- Given passage
====

First, the bad news:

One of the more disconcerting recent developments on the Atlanta theater scene is Theroun Patterson’s decision to stop acting, at the relatively prime age of 37. After some 10 years establishing himself as a smart and sophisticated stage presence around town – in the Alliance’s Day of the Kings, Georgia Shakespeare’s Romeo and Juliet, Actor’s Express’ Burn This and Dad’s Garage’s Skin – he ultimately shattered that image with his chilling performance as a ghetto thug in Synchronicity’s 1:23.

Talk about going out with a bang. No one else may have known it at the time (2009), but Patterson says he realized that his days as an actor were ending – and just when he’d started landing parts on TV (“House of Payne”) and film (Madea Goes to Jail), no less.

“It took me those 10 years to get it out of my system, but I’d known for a while that I wanted to stop one day,” he recalls during a recent interview. “I hadn’t had that succession of roles where it felt like I’d said everything I wanted to say as an actor, but once I did Skin and Voices Underwater (also with Synchronicity) and 1:23, I was like, OK, I’ve done these three really different roles and stretched myself in three really different ways. At that point, I didn’t really have the desire to keep doing it anymore.”

Now, the good news:

Our loss as an audience is, well, our gain as an audience, too. That Patterson decided to step away from acting doesn’t mean he’s stepping away from theater altogether. “I’ve been writing for as long as I can remember and I always knew that I eventually wanted to write plays, to create characters and stories from the other side of the equation. It was just a matter of making the time to do it,” he explains.

Roughly five years ago, Patterson started making up in earnest for “a lot of lost time,” and since then he has already penned more than half a dozen plays – as he describes them, “dark comedies that contain elements of magical realism, about relationships and the difficulty of love.” Most of them have been developed under the auspices of Working Title Playwrights, an Atlanta organization that fosters local dramatists by presenting public workshops and readings of their scripts.

The logical next step for Patterson: the first full-fledged production of his work. His family drama A Thousand Circlets, winner of the 2011 Essential Theatre Georgia Playwriting Award, will serve as the centerpiece of the company’s 13th-annual New Play Festival. Running June 30 through July 31 at Actor’s Express (887 W. Marietta St. at the King’s Plow Arts Center), this year’s rotating repertory will also include regional premieres of Lee Blessing’s Great Falls and Melanie Marnich’s A Sleeping Country.

====

- Records supplied
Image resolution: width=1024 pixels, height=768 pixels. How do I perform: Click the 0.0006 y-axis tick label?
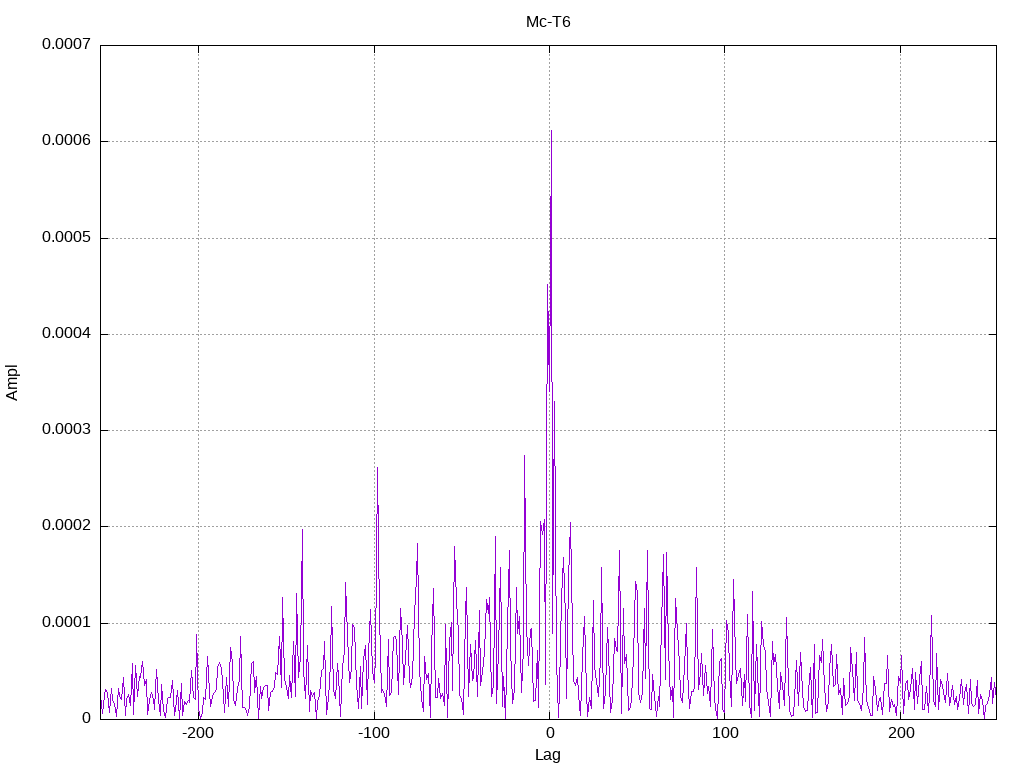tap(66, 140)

====

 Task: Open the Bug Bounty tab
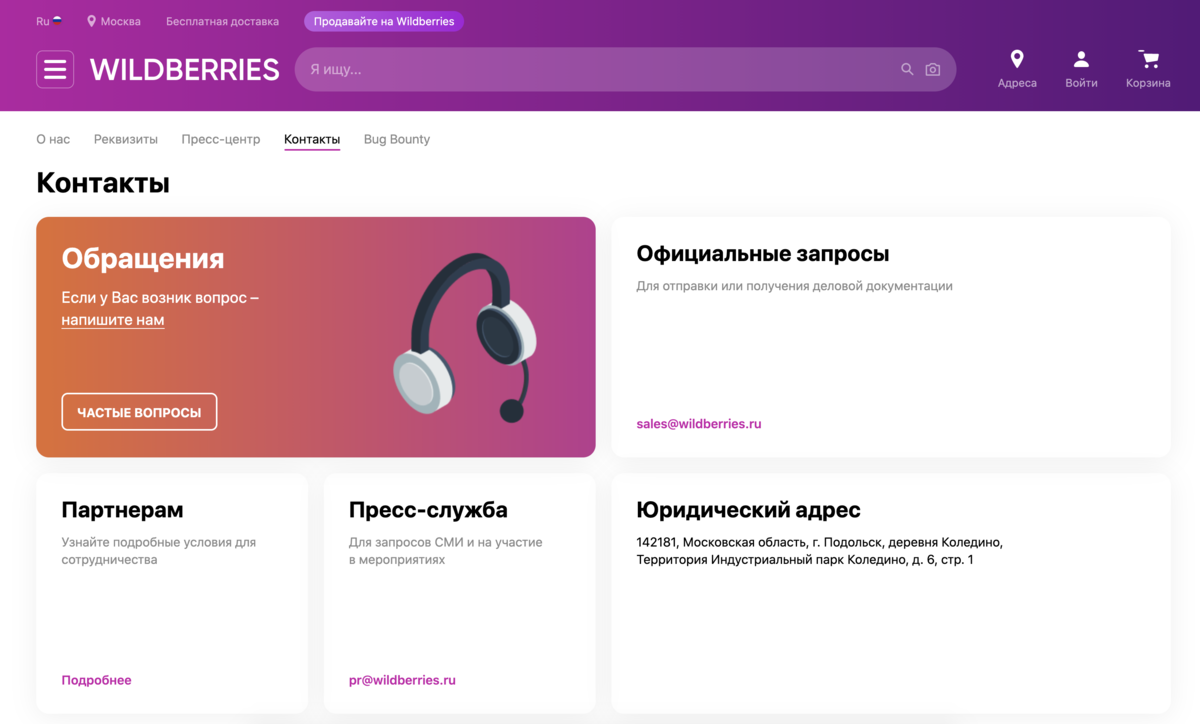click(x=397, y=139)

====

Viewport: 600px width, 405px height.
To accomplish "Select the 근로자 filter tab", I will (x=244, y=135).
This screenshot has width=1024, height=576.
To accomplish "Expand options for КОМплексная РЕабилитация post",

====

- Direction 1
According to the article on Theroun Patterson, which of his plays won the 2011 Essential Theatre Georgia Playwriting Award?
- Direction 2
List every stage production that the article on Theroun Patterson says he acted in.
- Direction 3
Resume the article on Theroun Patterson, picking up right after its final sentence.

- Final answer 1
A Thousand Circlets

- Final answer 2
Day of the Kings, Romeo and Juliet, Burn This, Skin, Voices Underwater, 1:23

- Final answer 3
A Thousand Circlets (the title refers to a Coleridge poem about the rippling effects of love) reunites an affluent family for a celebration that turns somber, as skeletons emerge from the closet and startling revelations are made. The father is an aging, ailing architect who recently landed his dream job of designing a Manhattan skyscraper. He and his second wife welcome home the three grown children they share from their earlier marriages – his-and-her sons (both of whom went into the family business, to drastically different ends) and his daughter, a floundering journalist.

Patterson says, “It’s a story about family. It’s about how we all inevitably go off to live our lives and how we eventually come back together to deal with hard things. The family in the play is at that point, figuring out a way to live with each other, redefining who they are and what they mean to each other. The basic theme is about what legacy we leave behind, what mark we make in the world.”

Incidentally, and yet quite intentionally, Patterson’s characters are also African-American. “There’s nothing in the story that speaks to them being African-American, but I specified that in the script, because if I didn’t, nine times out of 10 – nine-and-a-half times out of 10 – it would be cast the other way,” he elaborates.

“Traditionally, plays with African-American characters are all about issues of race and racial experiences, but this play deliberately doesn’t deal with any of that. I purposely stayed away from it. I just wanted to write a universal family drama. That they happen to be African-American isn’t related to what they’re going through.”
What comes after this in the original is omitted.